• Based on the short story/creepypasta 'Candle Cove', Channel Zero S1 is a great horror series. Six 50 minute episodes that provide a creepy, unsettling and well-written horror story with well-developed characters is quite a new experience.

    The show follows Mike Painter, a child psychologist who returns home as a mysterious children's television show called Candle Cove begins airing after over thirty years of absence, a show which, for some mysterious reason, airs at the same time of a mysterious series of deaths.

    The show, being six hours long, expands on the ideas set forth in the original short story, and in some sense changes the significance of the Candle Cove story. There is a lot that needed to be changed in order for the story to fit in the television format, but the changes they made not only work but keep to the vision of what creepypastas are all about.
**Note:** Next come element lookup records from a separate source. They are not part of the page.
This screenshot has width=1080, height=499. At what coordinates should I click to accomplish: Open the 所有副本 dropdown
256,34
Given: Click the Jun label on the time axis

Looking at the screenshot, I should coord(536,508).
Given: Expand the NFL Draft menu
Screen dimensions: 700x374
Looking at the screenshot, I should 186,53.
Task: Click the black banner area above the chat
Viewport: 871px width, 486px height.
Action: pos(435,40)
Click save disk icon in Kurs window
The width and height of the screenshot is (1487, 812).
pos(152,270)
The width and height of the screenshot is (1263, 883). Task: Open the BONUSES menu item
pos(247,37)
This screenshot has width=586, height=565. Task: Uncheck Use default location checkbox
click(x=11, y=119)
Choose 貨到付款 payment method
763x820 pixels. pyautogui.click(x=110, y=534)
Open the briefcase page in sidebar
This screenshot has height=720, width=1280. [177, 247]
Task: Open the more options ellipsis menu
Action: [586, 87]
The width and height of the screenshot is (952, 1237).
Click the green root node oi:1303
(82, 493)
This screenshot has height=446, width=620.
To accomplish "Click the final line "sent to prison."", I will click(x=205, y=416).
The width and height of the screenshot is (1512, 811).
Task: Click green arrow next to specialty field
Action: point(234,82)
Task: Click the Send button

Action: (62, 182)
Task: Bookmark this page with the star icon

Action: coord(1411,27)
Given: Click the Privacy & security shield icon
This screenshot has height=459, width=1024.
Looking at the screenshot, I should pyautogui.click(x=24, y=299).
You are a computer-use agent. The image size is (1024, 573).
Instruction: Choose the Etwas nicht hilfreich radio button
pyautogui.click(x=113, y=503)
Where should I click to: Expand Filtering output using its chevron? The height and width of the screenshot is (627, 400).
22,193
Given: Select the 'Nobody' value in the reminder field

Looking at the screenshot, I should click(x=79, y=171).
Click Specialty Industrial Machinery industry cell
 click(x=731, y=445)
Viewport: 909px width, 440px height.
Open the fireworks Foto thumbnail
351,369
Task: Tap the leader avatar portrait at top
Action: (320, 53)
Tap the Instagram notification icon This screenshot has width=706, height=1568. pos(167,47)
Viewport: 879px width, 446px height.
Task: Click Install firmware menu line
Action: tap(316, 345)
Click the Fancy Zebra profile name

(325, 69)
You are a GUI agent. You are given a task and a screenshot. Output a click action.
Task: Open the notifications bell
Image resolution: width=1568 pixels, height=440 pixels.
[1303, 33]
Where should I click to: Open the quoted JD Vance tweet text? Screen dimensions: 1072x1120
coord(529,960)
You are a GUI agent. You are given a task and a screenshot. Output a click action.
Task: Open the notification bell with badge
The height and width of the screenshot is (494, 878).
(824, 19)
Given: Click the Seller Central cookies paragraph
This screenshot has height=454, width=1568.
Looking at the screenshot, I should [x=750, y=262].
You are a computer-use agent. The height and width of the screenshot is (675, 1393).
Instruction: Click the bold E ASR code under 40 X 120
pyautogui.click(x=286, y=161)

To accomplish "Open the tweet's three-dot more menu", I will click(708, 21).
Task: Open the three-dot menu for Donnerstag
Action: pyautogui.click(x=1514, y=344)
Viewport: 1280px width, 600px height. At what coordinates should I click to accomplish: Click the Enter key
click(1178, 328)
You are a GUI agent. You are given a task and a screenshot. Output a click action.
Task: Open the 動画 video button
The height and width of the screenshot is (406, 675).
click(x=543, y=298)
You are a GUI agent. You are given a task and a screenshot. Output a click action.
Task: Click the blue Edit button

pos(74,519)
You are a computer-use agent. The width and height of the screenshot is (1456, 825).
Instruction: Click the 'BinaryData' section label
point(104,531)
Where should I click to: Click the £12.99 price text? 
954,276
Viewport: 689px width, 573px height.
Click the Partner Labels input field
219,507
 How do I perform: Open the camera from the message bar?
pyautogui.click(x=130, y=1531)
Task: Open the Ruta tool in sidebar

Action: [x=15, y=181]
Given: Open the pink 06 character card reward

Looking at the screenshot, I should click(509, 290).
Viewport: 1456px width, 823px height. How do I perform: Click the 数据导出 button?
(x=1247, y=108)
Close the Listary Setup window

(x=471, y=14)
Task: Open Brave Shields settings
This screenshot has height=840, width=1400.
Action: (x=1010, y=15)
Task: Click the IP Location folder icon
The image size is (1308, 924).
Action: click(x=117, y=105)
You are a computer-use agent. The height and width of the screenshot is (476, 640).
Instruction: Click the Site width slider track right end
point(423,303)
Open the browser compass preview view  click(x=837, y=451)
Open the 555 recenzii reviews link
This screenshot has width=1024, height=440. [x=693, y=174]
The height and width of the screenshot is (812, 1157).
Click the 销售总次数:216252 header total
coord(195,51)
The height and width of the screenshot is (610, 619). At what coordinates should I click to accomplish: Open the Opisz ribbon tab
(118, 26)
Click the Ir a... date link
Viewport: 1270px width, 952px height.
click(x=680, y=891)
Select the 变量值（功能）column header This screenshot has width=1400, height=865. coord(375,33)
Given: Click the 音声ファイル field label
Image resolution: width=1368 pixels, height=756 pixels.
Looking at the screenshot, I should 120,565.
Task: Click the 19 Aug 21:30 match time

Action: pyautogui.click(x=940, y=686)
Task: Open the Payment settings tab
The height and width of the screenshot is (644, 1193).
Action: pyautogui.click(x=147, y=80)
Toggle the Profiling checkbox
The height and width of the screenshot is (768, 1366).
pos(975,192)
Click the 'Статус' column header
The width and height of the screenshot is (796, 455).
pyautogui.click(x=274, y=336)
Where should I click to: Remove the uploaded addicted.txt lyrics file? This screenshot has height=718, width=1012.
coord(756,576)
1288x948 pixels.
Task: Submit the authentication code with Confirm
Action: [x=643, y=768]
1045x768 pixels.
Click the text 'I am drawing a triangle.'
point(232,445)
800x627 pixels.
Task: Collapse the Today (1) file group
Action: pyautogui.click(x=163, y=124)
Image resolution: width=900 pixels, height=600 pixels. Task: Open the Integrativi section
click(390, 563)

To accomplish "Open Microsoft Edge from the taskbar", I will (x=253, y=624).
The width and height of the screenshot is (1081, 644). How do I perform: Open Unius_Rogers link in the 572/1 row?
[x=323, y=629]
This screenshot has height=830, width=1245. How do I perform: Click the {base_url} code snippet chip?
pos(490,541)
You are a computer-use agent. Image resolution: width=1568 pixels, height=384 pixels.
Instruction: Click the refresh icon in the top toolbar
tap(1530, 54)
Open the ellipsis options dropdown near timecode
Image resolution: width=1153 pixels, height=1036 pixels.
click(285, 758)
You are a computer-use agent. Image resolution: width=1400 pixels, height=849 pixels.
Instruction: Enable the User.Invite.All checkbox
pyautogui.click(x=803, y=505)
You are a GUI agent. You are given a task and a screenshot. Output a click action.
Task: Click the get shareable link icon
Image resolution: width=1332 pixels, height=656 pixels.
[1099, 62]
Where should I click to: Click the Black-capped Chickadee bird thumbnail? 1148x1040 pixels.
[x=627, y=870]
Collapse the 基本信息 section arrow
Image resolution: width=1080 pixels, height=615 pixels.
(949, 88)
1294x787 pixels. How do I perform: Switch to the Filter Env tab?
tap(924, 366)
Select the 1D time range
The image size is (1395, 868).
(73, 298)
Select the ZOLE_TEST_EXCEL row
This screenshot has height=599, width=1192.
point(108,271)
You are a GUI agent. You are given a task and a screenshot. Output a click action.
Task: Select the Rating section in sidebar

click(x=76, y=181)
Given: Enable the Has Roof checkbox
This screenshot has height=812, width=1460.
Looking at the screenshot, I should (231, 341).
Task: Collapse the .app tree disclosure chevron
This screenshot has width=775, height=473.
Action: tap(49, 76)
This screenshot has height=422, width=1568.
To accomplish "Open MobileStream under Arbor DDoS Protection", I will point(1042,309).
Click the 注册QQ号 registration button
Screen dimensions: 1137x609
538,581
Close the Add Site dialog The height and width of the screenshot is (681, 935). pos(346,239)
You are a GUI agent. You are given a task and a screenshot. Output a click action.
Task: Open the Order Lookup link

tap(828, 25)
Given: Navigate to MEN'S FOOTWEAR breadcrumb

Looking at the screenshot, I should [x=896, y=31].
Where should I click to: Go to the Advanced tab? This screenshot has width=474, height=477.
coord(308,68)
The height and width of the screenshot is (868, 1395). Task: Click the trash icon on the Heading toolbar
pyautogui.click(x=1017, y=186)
    In my mind, while there certainly are some badly written creepypastas out there, what makes the format so unique is the sort of collectivist nature of the story development. For those who don't know, the term creepypasta is from the term copypasta, which of course is slang for copy and paste. This reflects the intentional viral nature of the creepypasta format. These stories are designed to be shared and remixed, rather than locked down via copyright. Just think of Slenderman, arguably the most famous creepypasta icon, who started as a series of images on an image board, and grew into a cultural icon with video games, stories, YouTube series, and even a documentary about him.

    That's why, in my opinion, Channel Zero is so great and important. By adapting Candle Cove, and later NoEnd House, the show is sort of showing a broader audience that yes, despite its silly name, creepypastas are very important parts of the internet and broader culture. I'm looking forward to where the creators take the show next.